## TASK PROMPT
Set down each entry exactly as it stands, without altering a single character.

____ EXTRACTED ENTRIES

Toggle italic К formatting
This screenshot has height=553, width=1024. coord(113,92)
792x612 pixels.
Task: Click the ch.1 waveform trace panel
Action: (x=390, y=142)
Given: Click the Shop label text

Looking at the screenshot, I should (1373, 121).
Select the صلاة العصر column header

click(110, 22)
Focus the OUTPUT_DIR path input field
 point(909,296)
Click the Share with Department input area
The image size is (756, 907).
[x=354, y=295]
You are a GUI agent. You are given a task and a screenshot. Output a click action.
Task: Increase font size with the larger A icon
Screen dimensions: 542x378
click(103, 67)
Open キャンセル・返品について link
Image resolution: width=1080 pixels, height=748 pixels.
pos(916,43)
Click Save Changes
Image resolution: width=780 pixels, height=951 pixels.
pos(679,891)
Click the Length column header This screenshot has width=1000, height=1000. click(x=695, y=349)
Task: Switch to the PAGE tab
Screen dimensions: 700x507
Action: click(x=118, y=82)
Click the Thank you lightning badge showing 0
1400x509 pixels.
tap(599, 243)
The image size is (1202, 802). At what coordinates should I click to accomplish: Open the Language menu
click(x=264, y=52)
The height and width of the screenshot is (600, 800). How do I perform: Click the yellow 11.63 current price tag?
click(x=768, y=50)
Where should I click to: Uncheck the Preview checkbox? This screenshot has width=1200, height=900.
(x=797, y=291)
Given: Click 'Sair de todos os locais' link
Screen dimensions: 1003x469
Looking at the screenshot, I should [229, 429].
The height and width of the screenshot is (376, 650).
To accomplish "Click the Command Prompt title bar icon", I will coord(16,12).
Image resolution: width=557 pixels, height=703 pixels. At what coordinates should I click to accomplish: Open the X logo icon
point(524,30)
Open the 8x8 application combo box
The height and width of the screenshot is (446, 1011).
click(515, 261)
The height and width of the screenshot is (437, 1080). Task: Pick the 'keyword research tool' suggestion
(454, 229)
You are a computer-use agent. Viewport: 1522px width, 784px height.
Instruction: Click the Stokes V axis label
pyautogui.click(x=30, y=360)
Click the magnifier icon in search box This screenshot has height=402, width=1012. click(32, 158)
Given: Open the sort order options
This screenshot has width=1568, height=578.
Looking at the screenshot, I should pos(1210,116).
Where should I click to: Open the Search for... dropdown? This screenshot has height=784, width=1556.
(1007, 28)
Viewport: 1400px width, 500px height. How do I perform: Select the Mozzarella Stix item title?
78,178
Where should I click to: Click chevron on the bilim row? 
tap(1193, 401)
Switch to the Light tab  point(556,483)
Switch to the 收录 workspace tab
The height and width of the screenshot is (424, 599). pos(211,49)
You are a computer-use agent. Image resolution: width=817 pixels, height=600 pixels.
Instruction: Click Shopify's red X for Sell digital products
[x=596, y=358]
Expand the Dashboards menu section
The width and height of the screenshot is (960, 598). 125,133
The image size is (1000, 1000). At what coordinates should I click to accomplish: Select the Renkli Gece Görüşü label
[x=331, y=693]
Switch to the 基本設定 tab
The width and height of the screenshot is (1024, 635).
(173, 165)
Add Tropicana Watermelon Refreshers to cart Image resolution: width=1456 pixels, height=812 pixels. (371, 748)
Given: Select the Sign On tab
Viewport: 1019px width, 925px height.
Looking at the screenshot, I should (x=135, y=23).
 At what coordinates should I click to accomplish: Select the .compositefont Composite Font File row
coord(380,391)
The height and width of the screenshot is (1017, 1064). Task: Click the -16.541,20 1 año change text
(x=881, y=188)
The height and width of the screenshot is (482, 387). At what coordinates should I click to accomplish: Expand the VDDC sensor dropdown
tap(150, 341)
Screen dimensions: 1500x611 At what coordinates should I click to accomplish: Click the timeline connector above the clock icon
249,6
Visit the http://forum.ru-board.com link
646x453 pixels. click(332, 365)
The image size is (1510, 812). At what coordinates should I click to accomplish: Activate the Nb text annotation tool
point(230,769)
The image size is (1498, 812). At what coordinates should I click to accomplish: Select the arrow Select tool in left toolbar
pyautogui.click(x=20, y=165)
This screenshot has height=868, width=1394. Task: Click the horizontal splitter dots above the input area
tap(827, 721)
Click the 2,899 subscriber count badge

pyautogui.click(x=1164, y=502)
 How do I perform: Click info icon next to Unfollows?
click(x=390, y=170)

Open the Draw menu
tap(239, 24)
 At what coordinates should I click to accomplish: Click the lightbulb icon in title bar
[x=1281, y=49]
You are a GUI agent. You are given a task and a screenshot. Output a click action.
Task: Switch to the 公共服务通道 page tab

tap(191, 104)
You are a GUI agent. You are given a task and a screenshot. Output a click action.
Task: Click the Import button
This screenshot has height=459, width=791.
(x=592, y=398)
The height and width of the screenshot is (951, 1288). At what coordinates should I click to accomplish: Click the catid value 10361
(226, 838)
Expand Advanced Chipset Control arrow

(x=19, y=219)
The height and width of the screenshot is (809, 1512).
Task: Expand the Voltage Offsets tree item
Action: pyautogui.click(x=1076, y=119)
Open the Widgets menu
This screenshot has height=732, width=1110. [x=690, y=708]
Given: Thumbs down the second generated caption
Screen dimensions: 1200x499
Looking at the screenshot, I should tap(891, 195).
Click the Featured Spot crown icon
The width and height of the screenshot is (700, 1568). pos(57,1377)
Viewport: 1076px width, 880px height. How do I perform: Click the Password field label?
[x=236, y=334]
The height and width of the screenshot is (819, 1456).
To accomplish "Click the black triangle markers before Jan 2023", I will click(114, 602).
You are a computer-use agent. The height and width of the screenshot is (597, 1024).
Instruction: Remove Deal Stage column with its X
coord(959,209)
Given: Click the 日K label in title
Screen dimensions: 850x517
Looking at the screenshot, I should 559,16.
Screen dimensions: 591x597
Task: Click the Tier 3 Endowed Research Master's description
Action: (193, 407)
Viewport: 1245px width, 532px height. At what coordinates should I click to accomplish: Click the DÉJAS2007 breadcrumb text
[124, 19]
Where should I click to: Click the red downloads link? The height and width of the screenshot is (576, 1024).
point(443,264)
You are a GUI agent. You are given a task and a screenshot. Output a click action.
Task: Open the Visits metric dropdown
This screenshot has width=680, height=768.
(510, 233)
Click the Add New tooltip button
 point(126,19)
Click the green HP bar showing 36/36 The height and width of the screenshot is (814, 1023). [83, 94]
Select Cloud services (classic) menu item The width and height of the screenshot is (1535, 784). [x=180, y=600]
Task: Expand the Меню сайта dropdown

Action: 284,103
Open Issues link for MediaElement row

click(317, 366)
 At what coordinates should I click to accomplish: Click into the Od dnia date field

________

## OUTPUT
Toggle italic К formatting
This screenshot has height=553, width=1024. coord(113,92)
792x612 pixels.
Task: Click the ch.1 waveform trace panel
Action: (x=390, y=142)
Given: Click the Shop label text

Looking at the screenshot, I should (1373, 121).
Select the صلاة العصر column header

click(110, 22)
Focus the OUTPUT_DIR path input field
 point(909,296)
Click the Share with Department input area
The image size is (756, 907).
[x=354, y=295]
You are a GUI agent. You are given a task and a screenshot. Output a click action.
Task: Increase font size with the larger A icon
Screen dimensions: 542x378
click(103, 67)
Open キャンセル・返品について link
Image resolution: width=1080 pixels, height=748 pixels.
pos(916,43)
Click Save Changes
Image resolution: width=780 pixels, height=951 pixels.
pos(679,891)
Click the Length column header This screenshot has width=1000, height=1000. click(x=695, y=349)
Task: Switch to the PAGE tab
Screen dimensions: 700x507
Action: click(x=118, y=82)
Click the Thank you lightning badge showing 0
1400x509 pixels.
tap(599, 243)
The image size is (1202, 802). At what coordinates should I click to accomplish: Open the Language menu
click(x=264, y=52)
The height and width of the screenshot is (600, 800). How do I perform: Click the yellow 11.63 current price tag?
click(x=768, y=50)
Where should I click to: Uncheck the Preview checkbox? This screenshot has width=1200, height=900.
(x=797, y=291)
Given: Click 'Sair de todos os locais' link
Screen dimensions: 1003x469
Looking at the screenshot, I should [229, 429].
The height and width of the screenshot is (376, 650).
To accomplish "Click the Command Prompt title bar icon", I will coord(16,12).
Image resolution: width=557 pixels, height=703 pixels. At what coordinates should I click to accomplish: Open the X logo icon
point(524,30)
Open the 8x8 application combo box
The height and width of the screenshot is (446, 1011).
click(515, 261)
The height and width of the screenshot is (437, 1080). Task: Pick the 'keyword research tool' suggestion
(454, 229)
You are a computer-use agent. Viewport: 1522px width, 784px height.
Instruction: Click the Stokes V axis label
pyautogui.click(x=30, y=360)
Click the magnifier icon in search box This screenshot has height=402, width=1012. click(32, 158)
Given: Open the sort order options
This screenshot has width=1568, height=578.
Looking at the screenshot, I should pos(1210,116).
Where should I click to: Open the Search for... dropdown? This screenshot has height=784, width=1556.
(1007, 28)
Viewport: 1400px width, 500px height. How do I perform: Select the Mozzarella Stix item title?
78,178
Where should I click to: Click chevron on the bilim row? 
tap(1193, 401)
Switch to the Light tab  point(556,483)
Switch to the 收录 workspace tab
The height and width of the screenshot is (424, 599). pos(211,49)
You are a computer-use agent. Image resolution: width=817 pixels, height=600 pixels.
Instruction: Click Shopify's red X for Sell digital products
[x=596, y=358]
Expand the Dashboards menu section
The width and height of the screenshot is (960, 598). 125,133
The image size is (1000, 1000). At what coordinates should I click to accomplish: Select the Renkli Gece Görüşü label
[x=331, y=693]
Switch to the 基本設定 tab
The width and height of the screenshot is (1024, 635).
(173, 165)
Add Tropicana Watermelon Refreshers to cart Image resolution: width=1456 pixels, height=812 pixels. (371, 748)
Given: Select the Sign On tab
Viewport: 1019px width, 925px height.
Looking at the screenshot, I should (x=135, y=23).
 At what coordinates should I click to accomplish: Select the .compositefont Composite Font File row
coord(380,391)
The height and width of the screenshot is (1017, 1064). Task: Click the -16.541,20 1 año change text
(x=881, y=188)
The height and width of the screenshot is (482, 387). At what coordinates should I click to accomplish: Expand the VDDC sensor dropdown
tap(150, 341)
Screen dimensions: 1500x611 At what coordinates should I click to accomplish: Click the timeline connector above the clock icon
249,6
Visit the http://forum.ru-board.com link
646x453 pixels. click(332, 365)
The image size is (1510, 812). At what coordinates should I click to accomplish: Activate the Nb text annotation tool
point(230,769)
The image size is (1498, 812). At what coordinates should I click to accomplish: Select the arrow Select tool in left toolbar
pyautogui.click(x=20, y=165)
This screenshot has height=868, width=1394. Task: Click the horizontal splitter dots above the input area
tap(827, 721)
Click the 2,899 subscriber count badge

pyautogui.click(x=1164, y=502)
 How do I perform: Click info icon next to Unfollows?
click(x=390, y=170)

Open the Draw menu
tap(239, 24)
 At what coordinates should I click to accomplish: Click the lightbulb icon in title bar
[x=1281, y=49]
You are a GUI agent. You are given a task and a screenshot. Output a click action.
Task: Switch to the 公共服务通道 page tab

tap(191, 104)
You are a GUI agent. You are given a task and a screenshot. Output a click action.
Task: Click the Import button
This screenshot has height=459, width=791.
(x=592, y=398)
The height and width of the screenshot is (951, 1288). At what coordinates should I click to accomplish: Click the catid value 10361
(226, 838)
Expand Advanced Chipset Control arrow

(x=19, y=219)
The height and width of the screenshot is (809, 1512).
Task: Expand the Voltage Offsets tree item
Action: pyautogui.click(x=1076, y=119)
Open the Widgets menu
This screenshot has height=732, width=1110. [x=690, y=708]
Given: Thumbs down the second generated caption
Screen dimensions: 1200x499
Looking at the screenshot, I should tap(891, 195).
Click the Featured Spot crown icon
The width and height of the screenshot is (700, 1568). pos(57,1377)
Viewport: 1076px width, 880px height. How do I perform: Click the Password field label?
[x=236, y=334]
The height and width of the screenshot is (819, 1456).
To accomplish "Click the black triangle markers before Jan 2023", I will click(114, 602).
You are a computer-use agent. The height and width of the screenshot is (597, 1024).
Instruction: Remove Deal Stage column with its X
coord(959,209)
Given: Click the 日K label in title
Screen dimensions: 850x517
Looking at the screenshot, I should 559,16.
Screen dimensions: 591x597
Task: Click the Tier 3 Endowed Research Master's description
Action: (193, 407)
Viewport: 1245px width, 532px height. At what coordinates should I click to accomplish: Click the DÉJAS2007 breadcrumb text
[124, 19]
Where should I click to: Click the red downloads link? The height and width of the screenshot is (576, 1024).
point(443,264)
You are a GUI agent. You are given a task and a screenshot. Output a click action.
Task: Open the Visits metric dropdown
This screenshot has width=680, height=768.
(510, 233)
Click the Add New tooltip button
 point(126,19)
Click the green HP bar showing 36/36 The height and width of the screenshot is (814, 1023). [83, 94]
Select Cloud services (classic) menu item The width and height of the screenshot is (1535, 784). [x=180, y=600]
Task: Expand the Меню сайта dropdown

Action: 284,103
Open Issues link for MediaElement row

click(317, 366)
 At what coordinates should I click to accomplish: Click into the Od dnia date field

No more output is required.